Problem to work on -
Reproduce the listing below line for line, preserving every character without alteration.

(Data items)
+++++

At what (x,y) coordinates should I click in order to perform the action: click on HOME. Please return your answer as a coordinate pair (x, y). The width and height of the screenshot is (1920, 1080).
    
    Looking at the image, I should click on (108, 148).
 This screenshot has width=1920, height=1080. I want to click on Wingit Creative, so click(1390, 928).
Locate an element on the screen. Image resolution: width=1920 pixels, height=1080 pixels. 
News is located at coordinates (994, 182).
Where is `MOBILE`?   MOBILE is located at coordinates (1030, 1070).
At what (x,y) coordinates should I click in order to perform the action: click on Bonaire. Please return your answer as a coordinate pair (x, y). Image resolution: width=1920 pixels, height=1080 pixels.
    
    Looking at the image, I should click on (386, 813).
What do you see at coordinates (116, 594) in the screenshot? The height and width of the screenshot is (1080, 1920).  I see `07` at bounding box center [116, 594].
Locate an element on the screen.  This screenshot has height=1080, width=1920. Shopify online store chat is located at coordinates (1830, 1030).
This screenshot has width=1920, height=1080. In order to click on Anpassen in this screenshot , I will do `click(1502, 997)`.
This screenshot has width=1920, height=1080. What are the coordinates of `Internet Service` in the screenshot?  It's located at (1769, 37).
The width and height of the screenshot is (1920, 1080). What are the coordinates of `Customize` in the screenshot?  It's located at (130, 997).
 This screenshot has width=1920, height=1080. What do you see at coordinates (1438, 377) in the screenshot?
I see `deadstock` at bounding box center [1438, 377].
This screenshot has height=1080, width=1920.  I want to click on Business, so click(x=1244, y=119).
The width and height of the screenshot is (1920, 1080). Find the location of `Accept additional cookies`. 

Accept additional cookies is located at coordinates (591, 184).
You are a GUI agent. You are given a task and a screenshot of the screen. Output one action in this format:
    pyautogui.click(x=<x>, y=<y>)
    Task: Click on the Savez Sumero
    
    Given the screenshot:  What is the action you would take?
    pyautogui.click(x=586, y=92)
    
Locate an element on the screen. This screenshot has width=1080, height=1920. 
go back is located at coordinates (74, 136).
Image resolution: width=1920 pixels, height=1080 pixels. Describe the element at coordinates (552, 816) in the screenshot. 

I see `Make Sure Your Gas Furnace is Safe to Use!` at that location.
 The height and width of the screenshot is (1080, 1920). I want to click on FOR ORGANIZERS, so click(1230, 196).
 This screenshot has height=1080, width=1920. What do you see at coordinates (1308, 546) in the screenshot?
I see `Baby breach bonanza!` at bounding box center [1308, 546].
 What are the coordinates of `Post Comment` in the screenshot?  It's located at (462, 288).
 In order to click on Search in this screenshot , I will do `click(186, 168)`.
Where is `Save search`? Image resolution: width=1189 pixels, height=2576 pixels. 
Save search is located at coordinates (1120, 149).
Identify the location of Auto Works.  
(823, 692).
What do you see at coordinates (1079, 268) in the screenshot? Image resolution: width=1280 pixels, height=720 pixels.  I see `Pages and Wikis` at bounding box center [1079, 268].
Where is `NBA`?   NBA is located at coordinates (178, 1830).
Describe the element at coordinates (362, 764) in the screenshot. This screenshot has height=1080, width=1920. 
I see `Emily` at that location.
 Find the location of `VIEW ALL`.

+++++

Output below -
At what (x,y) coordinates should I click in order to perform the action: click on HOME. Please return your answer as a coordinate pair (x, y). The width and height of the screenshot is (1920, 1080).
    
    Looking at the image, I should click on (108, 148).
 This screenshot has width=1920, height=1080. I want to click on Wingit Creative, so click(1390, 928).
Locate an element on the screen. Image resolution: width=1920 pixels, height=1080 pixels. 
News is located at coordinates (994, 182).
Where is `MOBILE`?   MOBILE is located at coordinates (1030, 1070).
At what (x,y) coordinates should I click in order to perform the action: click on Bonaire. Please return your answer as a coordinate pair (x, y). Image resolution: width=1920 pixels, height=1080 pixels.
    
    Looking at the image, I should click on (386, 813).
What do you see at coordinates (116, 594) in the screenshot? The height and width of the screenshot is (1080, 1920).  I see `07` at bounding box center [116, 594].
Locate an element on the screen.  This screenshot has height=1080, width=1920. Shopify online store chat is located at coordinates (1830, 1030).
This screenshot has width=1920, height=1080. In order to click on Anpassen in this screenshot , I will do `click(1502, 997)`.
This screenshot has width=1920, height=1080. What are the coordinates of `Internet Service` in the screenshot?  It's located at (1769, 37).
The width and height of the screenshot is (1920, 1080). What are the coordinates of `Customize` in the screenshot?  It's located at (130, 997).
 This screenshot has width=1920, height=1080. What do you see at coordinates (1438, 377) in the screenshot?
I see `deadstock` at bounding box center [1438, 377].
This screenshot has height=1080, width=1920.  I want to click on Business, so click(x=1244, y=119).
The width and height of the screenshot is (1920, 1080). Find the location of `Accept additional cookies`. 

Accept additional cookies is located at coordinates (591, 184).
You are a GUI agent. You are given a task and a screenshot of the screen. Output one action in this format:
    pyautogui.click(x=<x>, y=<y>)
    Task: Click on the Savez Sumero
    
    Given the screenshot:  What is the action you would take?
    pyautogui.click(x=586, y=92)
    
Locate an element on the screen. This screenshot has width=1080, height=1920. 
go back is located at coordinates (74, 136).
Image resolution: width=1920 pixels, height=1080 pixels. Describe the element at coordinates (552, 816) in the screenshot. 

I see `Make Sure Your Gas Furnace is Safe to Use!` at that location.
 The height and width of the screenshot is (1080, 1920). I want to click on FOR ORGANIZERS, so click(1230, 196).
 This screenshot has height=1080, width=1920. What do you see at coordinates (1308, 546) in the screenshot?
I see `Baby breach bonanza!` at bounding box center [1308, 546].
 What are the coordinates of `Post Comment` in the screenshot?  It's located at (462, 288).
 In order to click on Search in this screenshot , I will do `click(186, 168)`.
Where is `Save search`? Image resolution: width=1189 pixels, height=2576 pixels. 
Save search is located at coordinates (1120, 149).
Identify the location of Auto Works.  
(823, 692).
What do you see at coordinates (1079, 268) in the screenshot? Image resolution: width=1280 pixels, height=720 pixels.  I see `Pages and Wikis` at bounding box center [1079, 268].
Where is `NBA`?   NBA is located at coordinates (178, 1830).
Describe the element at coordinates (362, 764) in the screenshot. This screenshot has height=1080, width=1920. 
I see `Emily` at that location.
 Find the location of `VIEW ALL`.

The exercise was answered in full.